Il crescente prezzo del petrolio, il vicino esaurimento
dei combustibili fossili e le questioni
ambientali rendono sempre più urgente la
necessità di risolvere la cosiddetta “questione
energetica” investendo in nuove fonti di energia.
Due le soluzioni proposte: da una parte la promozione
delle fonti rinnovabili (eolica, geotermica,
solare…), dall’altra il ritorno al nucleare,
che in Italia significherebbe la costruzione di
nuovi impianti o il recupero di quelli già esistenti,
chiusi dopo il referendum del 1987. Il
ministro Scajola ha dichiarato di voler optare per
quest’ultima scelta, spacciandola per sicura,
economica e pulita (“Solo gli impianti nucleari
consentono di produrre energia su larga scala, in
modo sicuro, a costi competitivi e nel rispetto
dell'ambiente”), ma è bene analizzare le ragioni
per cui l’energia atomica, invece, non può e non
deve essere considerata la risposta ai problemi
del nostro Paese e del resto del pianeta.
Partiamo da quello che di questi tempi è argomento
molto attuale: la sicurezza. Le centrali di
nuova concezione promettono miglioramenti da
questo punto di vista, ma se è vero che la probabilità
che si verifichino incidenti è bassa, l’entità
delle conseguenze è molto elevata, non solo per
quanto riguarda gli effetti immediati, ma soprattutto
per quelli a lungo termine, provocati
dall’esposizione cronica alle radiazioni ionizzanti
e dall’inquinamento delle falde acquifere
(basti pensare al disastro di Chernobyl del 1986,
ma anche a quello meno noto di Tokaimura del
1999). Inoltre non si può negare un legame
tecnologico tra la produzione civile di energia
nucleare e l'industria bellica: per produrre una
bomba atomica serve uranio 235 oppure plutonio
239 e la maggior parte delle centrali nucleari
usa uranio come combustibile e produce plutonio.

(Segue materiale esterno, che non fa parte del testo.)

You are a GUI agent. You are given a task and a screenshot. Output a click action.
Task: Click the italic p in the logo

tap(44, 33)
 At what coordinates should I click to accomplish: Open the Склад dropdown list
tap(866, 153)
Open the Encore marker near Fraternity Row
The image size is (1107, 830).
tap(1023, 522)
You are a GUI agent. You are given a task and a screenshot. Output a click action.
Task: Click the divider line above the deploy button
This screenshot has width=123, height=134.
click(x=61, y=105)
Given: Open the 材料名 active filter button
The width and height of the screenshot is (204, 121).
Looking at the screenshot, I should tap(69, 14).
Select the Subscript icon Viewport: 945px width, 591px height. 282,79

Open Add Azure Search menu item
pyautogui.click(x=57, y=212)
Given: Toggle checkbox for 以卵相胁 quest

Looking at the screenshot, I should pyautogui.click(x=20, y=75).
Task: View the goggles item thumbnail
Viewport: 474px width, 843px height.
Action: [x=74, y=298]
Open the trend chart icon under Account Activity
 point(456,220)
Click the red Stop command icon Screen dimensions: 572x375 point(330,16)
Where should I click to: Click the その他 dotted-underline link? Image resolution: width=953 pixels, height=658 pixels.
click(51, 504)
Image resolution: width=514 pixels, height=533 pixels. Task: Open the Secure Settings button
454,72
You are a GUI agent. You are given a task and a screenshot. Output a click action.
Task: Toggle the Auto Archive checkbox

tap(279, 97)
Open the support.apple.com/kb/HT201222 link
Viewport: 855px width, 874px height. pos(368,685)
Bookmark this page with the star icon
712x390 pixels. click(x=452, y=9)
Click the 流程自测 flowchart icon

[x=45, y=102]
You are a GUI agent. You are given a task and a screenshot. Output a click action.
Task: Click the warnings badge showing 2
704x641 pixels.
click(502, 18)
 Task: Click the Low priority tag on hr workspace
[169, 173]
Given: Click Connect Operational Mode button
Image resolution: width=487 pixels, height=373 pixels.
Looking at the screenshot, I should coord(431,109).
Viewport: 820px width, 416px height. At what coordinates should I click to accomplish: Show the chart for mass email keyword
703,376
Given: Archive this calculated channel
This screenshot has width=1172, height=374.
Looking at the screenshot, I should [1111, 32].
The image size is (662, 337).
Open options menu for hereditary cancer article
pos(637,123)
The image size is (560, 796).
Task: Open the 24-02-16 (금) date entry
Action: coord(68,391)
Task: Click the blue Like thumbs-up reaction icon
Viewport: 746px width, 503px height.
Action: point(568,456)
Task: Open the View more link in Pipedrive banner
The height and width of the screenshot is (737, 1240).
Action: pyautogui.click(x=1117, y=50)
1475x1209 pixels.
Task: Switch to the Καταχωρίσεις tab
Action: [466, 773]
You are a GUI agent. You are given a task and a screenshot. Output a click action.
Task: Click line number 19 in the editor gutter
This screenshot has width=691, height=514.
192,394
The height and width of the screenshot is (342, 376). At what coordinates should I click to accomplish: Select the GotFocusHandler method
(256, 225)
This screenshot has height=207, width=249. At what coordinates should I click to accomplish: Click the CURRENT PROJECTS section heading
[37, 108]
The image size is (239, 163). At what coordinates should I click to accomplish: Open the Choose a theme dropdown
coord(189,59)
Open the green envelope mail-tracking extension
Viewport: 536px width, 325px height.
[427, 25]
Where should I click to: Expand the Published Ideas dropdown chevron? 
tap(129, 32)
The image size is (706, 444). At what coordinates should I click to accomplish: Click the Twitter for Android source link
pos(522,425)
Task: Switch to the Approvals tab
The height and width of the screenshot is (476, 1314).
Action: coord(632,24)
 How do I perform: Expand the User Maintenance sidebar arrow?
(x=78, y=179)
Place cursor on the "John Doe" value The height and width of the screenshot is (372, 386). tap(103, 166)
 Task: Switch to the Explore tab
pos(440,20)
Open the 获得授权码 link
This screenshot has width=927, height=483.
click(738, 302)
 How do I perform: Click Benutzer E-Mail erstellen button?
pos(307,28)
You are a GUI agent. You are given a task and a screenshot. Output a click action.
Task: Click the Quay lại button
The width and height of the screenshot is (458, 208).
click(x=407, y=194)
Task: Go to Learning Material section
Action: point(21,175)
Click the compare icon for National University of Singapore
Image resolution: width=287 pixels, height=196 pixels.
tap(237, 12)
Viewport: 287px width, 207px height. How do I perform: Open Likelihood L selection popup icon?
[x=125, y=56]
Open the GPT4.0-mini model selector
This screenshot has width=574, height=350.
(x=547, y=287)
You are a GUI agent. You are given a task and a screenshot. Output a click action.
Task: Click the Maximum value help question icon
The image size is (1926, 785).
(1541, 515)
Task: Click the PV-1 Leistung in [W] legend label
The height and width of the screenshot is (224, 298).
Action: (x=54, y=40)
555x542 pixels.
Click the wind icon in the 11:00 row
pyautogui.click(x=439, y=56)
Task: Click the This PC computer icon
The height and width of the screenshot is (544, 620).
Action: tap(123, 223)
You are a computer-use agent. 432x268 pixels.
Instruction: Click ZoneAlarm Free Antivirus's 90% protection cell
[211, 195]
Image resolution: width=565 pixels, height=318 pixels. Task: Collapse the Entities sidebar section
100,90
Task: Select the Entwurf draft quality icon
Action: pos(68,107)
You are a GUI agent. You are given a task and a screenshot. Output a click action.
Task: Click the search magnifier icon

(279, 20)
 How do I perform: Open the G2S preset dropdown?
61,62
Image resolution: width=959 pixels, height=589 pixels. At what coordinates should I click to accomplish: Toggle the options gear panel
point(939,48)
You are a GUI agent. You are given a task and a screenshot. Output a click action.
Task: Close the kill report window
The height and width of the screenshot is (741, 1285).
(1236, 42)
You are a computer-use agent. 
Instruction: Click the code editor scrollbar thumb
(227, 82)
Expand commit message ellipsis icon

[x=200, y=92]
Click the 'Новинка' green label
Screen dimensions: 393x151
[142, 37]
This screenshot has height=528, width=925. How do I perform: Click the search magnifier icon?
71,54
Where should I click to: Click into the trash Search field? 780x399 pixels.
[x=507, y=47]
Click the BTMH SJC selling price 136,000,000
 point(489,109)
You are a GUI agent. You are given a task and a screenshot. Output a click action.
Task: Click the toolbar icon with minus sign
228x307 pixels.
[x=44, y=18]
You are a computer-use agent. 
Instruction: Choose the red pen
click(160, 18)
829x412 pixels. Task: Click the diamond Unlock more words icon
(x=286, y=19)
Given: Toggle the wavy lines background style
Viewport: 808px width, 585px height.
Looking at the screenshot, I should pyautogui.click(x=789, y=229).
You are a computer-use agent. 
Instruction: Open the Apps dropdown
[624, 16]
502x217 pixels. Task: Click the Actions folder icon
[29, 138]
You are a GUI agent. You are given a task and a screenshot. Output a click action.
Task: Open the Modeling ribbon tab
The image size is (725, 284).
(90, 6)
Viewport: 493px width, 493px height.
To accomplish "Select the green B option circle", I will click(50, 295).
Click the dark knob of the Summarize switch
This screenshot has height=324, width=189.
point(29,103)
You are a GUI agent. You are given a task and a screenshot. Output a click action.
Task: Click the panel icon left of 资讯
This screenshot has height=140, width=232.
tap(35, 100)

Quindi, poiché gli accordi internazionali di
non proliferazione non hanno mai funzionato,
uno stato in possesso di centrali nucleari può in
tempi relativamente brevi arrivare a fabbricare
queste armi. E limitare la produzione di materiale
fissile a pochi paesi fidati non è una strategia
efficace ad evitarlo, dato che lo stato che si
erge oggi a controllore autorevole della proliferazione
nucleare nel mondo, gli Stati Uniti, è
anche l’unico ad averne mai fatto uso. Non
dimentichiamo, poi, che queste centrali sono ad
alto rischio di atti terroristici.
Ci si ricollega così alla seconda questione: il
costo. Quello del nucleare appare a prima vista
tra i più bassi (circa 0,06 € per chilowattora), ma
in questo calcolo non si tiene conto di altri
fattori, oltre a quello fondamentale della produzione
di energia. Innanzitutto i costi di militarizzazione
delle zone circostanti le centrali e le
aree di stoccaggio per prevenire attentati e quelli
di assicurazione contro gli incidenti. Costruire
una centrale nucleare inoltre è molto dispendioso
e necessita di un lungo periodo di tempo (in
media 10 anni: i 5 promessi dal governo sembrano
quindi poco plausibili) a cui si aggiungono
i ritardi, che hanno un impatto significativo
sulle spese, poiché portano all’aumento gli
interessi totali sul capitale prestato per costruire
l’impianto. Vanno poi sommati a questi i “costi
opportunità”, ossia le perdite potenziali pari al
tasso di interesse perso se i fondi fossero stati
depositati in banca o occupati in altre attività
economiche e quelli per lo smantellamento della
centrale al termine dell’attività (solo per dismettere
quelle italiane serviranno 2,6 miliardi di
euro), la bonifica del territorio e lo stoccaggio
delle scorie.
Si giunge così all’ultimo, ma più cruciale,
elemento: le centrali nucleari producono rifiuti
radioattivi la cui gestione rimane un capitolo
aperto, poiché ancora nessun paese al mondo ha
individuato una soluzione definitiva.
Le scorie ad alta attività, come l' uranio usato
nelle centrali, infatti, hanno tempi di decadimento
di decine di migliaia di anni. Per questi
rifiuti serve quindi un deposito che garantisca
l'isolamento per un “tempo geologico”, compito
che solo una struttura naturale di provata stabilità
(cioè senza elevato rischio sismico, vulcanico
e idrogeologico) può garantire. Località del
genere però sono rare e difficili da individuare
anche a causa del cosiddetto “effetto Nimby”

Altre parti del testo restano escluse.